GIVEN INSTRUCTION:
Copy the material between the line containing "Where should I click to: Click the @everyone" and the line containing "(1497, 130)", inclusive, substituting "green" for "orange" and leaving everything else unchanged.

Items from a dataset:
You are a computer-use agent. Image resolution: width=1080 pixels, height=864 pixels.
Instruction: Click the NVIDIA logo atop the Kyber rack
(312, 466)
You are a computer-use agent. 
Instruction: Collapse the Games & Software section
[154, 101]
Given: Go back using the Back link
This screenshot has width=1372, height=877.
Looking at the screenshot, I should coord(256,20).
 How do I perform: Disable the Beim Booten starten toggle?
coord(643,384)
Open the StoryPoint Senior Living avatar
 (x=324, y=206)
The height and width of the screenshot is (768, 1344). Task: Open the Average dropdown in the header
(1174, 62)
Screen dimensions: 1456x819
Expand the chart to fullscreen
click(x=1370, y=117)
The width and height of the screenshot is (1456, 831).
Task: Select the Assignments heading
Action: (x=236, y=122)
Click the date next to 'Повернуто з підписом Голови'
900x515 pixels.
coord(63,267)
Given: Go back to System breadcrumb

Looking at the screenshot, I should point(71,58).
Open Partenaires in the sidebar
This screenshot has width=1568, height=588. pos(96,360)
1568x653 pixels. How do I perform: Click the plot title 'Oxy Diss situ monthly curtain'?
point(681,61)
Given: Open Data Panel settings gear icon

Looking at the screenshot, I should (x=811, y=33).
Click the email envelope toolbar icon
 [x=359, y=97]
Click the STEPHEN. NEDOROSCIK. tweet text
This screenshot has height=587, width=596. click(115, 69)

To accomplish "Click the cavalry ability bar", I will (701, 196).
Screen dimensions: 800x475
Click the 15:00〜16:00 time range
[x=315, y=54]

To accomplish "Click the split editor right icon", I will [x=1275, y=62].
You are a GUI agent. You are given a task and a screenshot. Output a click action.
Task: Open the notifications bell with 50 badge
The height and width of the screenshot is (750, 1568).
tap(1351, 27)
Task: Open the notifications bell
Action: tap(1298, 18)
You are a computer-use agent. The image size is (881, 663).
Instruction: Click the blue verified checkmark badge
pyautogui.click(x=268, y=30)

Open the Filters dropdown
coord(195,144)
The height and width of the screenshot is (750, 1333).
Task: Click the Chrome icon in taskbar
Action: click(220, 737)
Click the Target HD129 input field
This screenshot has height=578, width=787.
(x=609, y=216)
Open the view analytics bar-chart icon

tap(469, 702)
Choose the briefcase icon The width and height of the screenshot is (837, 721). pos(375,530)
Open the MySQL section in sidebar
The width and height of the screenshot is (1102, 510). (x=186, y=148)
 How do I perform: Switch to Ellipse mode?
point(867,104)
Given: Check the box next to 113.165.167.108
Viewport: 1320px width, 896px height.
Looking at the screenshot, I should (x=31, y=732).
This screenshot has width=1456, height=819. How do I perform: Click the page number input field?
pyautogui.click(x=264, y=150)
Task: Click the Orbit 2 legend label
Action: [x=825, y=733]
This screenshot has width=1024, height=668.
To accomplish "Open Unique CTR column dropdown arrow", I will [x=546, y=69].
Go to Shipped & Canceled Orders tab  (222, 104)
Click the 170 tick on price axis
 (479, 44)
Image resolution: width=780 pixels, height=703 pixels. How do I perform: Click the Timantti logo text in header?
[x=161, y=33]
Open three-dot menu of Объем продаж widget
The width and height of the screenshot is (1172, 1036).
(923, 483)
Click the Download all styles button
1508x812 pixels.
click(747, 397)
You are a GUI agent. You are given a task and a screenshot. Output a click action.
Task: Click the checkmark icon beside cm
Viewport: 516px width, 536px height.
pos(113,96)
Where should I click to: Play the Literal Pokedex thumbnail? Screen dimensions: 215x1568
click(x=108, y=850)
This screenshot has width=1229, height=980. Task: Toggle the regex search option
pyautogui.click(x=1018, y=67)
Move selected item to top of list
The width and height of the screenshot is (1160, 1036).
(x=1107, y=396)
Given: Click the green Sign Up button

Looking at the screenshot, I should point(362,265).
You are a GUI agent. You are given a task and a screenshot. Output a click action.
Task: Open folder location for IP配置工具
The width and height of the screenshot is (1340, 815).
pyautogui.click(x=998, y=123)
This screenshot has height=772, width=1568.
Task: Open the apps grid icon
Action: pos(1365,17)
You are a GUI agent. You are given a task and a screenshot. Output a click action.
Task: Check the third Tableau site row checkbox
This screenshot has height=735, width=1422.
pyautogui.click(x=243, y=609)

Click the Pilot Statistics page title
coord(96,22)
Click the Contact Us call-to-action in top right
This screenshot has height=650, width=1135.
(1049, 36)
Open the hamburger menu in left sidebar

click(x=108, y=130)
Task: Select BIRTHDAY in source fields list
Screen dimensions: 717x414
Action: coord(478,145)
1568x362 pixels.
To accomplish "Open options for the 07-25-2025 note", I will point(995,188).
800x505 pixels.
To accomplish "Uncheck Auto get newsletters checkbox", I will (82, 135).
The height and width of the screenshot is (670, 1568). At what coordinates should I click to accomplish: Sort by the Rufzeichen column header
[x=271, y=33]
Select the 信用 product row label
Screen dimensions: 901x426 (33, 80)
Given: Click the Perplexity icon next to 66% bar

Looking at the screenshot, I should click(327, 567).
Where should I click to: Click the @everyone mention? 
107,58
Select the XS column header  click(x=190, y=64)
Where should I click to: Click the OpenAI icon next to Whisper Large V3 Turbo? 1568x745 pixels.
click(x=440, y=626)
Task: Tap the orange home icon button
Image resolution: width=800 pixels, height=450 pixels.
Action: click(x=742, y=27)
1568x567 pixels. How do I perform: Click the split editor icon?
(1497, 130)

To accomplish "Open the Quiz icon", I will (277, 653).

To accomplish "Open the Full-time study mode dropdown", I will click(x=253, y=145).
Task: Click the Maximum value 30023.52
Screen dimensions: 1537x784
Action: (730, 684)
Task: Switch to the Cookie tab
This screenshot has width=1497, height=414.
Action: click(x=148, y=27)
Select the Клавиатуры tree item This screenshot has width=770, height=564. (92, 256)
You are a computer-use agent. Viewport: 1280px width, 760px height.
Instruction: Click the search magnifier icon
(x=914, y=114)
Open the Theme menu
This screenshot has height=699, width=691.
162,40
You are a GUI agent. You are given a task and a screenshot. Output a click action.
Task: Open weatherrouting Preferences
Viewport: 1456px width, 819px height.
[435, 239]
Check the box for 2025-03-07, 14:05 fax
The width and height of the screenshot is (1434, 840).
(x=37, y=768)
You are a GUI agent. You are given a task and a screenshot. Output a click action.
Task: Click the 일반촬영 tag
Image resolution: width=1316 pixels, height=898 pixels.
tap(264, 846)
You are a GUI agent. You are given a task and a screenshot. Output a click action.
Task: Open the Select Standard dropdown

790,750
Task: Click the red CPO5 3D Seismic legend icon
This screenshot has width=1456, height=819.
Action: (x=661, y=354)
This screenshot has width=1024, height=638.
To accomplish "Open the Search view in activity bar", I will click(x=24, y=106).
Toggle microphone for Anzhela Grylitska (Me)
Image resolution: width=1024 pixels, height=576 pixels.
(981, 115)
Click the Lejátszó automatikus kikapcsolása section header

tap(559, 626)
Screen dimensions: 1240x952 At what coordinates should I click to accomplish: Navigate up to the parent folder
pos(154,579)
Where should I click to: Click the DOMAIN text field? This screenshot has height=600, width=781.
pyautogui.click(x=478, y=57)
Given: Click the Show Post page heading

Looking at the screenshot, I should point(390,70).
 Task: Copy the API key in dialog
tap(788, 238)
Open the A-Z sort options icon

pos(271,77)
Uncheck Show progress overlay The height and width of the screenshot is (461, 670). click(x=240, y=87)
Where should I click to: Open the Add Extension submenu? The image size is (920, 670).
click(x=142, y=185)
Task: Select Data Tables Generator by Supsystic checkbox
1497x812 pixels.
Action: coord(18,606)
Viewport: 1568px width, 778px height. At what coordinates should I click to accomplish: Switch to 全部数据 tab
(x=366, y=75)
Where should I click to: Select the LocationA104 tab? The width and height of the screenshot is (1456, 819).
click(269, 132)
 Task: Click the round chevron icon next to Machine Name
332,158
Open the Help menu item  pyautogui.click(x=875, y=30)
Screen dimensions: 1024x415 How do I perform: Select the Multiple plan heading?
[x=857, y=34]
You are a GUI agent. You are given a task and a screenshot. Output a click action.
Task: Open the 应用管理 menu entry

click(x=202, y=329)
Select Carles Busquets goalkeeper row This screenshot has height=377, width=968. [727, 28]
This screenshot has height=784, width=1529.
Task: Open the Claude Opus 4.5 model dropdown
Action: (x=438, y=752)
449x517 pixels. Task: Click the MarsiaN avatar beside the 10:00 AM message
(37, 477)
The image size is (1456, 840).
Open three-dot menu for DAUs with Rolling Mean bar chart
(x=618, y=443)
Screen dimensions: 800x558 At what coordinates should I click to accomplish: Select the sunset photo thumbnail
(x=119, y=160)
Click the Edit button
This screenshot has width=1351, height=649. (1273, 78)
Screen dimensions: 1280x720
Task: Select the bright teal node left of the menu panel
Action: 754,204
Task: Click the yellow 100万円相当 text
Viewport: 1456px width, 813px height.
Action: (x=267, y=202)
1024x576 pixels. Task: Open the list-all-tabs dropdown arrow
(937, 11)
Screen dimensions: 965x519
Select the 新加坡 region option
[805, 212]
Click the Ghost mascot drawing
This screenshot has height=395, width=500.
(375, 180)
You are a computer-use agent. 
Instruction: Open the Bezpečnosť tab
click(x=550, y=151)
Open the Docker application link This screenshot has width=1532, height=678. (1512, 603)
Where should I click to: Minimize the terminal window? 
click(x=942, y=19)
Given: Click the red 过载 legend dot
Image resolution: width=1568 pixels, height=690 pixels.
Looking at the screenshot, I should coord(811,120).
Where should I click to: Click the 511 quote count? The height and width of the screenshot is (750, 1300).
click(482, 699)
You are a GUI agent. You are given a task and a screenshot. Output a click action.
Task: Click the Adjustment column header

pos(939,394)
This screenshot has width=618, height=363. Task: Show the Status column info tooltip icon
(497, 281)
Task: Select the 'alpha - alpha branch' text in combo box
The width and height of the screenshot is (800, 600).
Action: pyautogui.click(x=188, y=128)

RESULT FOR THIS EXERCISE:
Where should I click to: Click the @everyone mention? 
107,58
Select the XS column header  click(x=190, y=64)
Where should I click to: Click the OpenAI icon next to Whisper Large V3 Turbo? 1568x745 pixels.
click(x=440, y=626)
Task: Tap the green home icon button
Image resolution: width=800 pixels, height=450 pixels.
Action: click(x=742, y=27)
1568x567 pixels. How do I perform: Click the split editor icon?
(1497, 130)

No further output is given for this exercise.